Work order:
Would you restate all the data that follows, word for word?

Pixel coordinate grounding data:
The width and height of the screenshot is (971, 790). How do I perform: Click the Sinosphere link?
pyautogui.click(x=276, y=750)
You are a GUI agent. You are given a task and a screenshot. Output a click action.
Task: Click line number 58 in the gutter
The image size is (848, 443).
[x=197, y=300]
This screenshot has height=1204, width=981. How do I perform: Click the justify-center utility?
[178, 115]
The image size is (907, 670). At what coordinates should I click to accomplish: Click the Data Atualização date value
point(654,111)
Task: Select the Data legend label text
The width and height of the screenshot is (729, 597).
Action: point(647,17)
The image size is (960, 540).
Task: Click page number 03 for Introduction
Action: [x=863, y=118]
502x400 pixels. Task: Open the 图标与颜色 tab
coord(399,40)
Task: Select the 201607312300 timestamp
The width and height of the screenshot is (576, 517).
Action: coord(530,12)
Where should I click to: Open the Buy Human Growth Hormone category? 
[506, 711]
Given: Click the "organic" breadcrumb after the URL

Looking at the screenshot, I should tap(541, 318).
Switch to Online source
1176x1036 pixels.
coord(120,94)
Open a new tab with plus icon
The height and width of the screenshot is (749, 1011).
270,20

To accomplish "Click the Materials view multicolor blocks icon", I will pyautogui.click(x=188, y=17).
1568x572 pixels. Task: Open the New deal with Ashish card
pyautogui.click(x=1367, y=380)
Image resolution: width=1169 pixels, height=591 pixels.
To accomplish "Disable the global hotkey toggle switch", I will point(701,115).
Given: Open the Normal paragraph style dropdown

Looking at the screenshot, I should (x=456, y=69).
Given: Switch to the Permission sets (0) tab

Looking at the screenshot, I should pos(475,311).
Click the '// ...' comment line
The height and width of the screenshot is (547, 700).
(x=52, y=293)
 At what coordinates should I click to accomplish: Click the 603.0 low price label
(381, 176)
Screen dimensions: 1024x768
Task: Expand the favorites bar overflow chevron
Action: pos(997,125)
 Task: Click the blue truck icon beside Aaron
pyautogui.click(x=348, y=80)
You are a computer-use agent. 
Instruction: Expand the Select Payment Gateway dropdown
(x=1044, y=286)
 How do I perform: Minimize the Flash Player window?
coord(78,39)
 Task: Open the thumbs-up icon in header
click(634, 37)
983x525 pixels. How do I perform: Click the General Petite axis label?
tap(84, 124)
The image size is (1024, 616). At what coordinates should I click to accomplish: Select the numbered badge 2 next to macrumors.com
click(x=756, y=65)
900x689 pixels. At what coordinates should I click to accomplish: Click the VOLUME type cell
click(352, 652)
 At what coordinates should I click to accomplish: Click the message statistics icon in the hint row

Response:
The width and height of the screenshot is (971, 790). How do I perform: Click the Sinosphere link?
pyautogui.click(x=276, y=750)
You are a GUI agent. You are given a task and a screenshot. Output a click action.
Task: Click line number 58 in the gutter
The image size is (848, 443).
[x=197, y=300]
This screenshot has height=1204, width=981. How do I perform: Click the justify-center utility?
[178, 115]
The image size is (907, 670). At what coordinates should I click to accomplish: Click the Data Atualização date value
point(654,111)
Task: Select the Data legend label text
The width and height of the screenshot is (729, 597).
Action: point(647,17)
The image size is (960, 540).
Task: Click page number 03 for Introduction
Action: [x=863, y=118]
502x400 pixels. Task: Open the 图标与颜色 tab
coord(399,40)
Task: Select the 201607312300 timestamp
The width and height of the screenshot is (576, 517).
Action: coord(530,12)
Where should I click to: Open the Buy Human Growth Hormone category? 
[506, 711]
Given: Click the "organic" breadcrumb after the URL

Looking at the screenshot, I should tap(541, 318).
Switch to Online source
1176x1036 pixels.
coord(120,94)
Open a new tab with plus icon
The height and width of the screenshot is (749, 1011).
270,20

To accomplish "Click the Materials view multicolor blocks icon", I will pyautogui.click(x=188, y=17).
1568x572 pixels. Task: Open the New deal with Ashish card
pyautogui.click(x=1367, y=380)
Image resolution: width=1169 pixels, height=591 pixels.
To accomplish "Disable the global hotkey toggle switch", I will point(701,115).
Given: Open the Normal paragraph style dropdown

Looking at the screenshot, I should (x=456, y=69).
Given: Switch to the Permission sets (0) tab

Looking at the screenshot, I should pos(475,311).
Click the '// ...' comment line
The height and width of the screenshot is (547, 700).
(x=52, y=293)
 At what coordinates should I click to accomplish: Click the 603.0 low price label
(381, 176)
Screen dimensions: 1024x768
Task: Expand the favorites bar overflow chevron
Action: pos(997,125)
 Task: Click the blue truck icon beside Aaron
pyautogui.click(x=348, y=80)
You are a computer-use agent. 
Instruction: Expand the Select Payment Gateway dropdown
(x=1044, y=286)
 How do I perform: Minimize the Flash Player window?
coord(78,39)
 Task: Open the thumbs-up icon in header
click(634, 37)
983x525 pixels. How do I perform: Click the General Petite axis label?
tap(84, 124)
The image size is (1024, 616). At what coordinates should I click to accomplish: Select the numbered badge 2 next to macrumors.com
click(x=756, y=65)
900x689 pixels. At what coordinates should I click to accomplish: Click the VOLUME type cell
click(352, 652)
 At what coordinates should I click to accomplish: Click the message statistics icon in the hint row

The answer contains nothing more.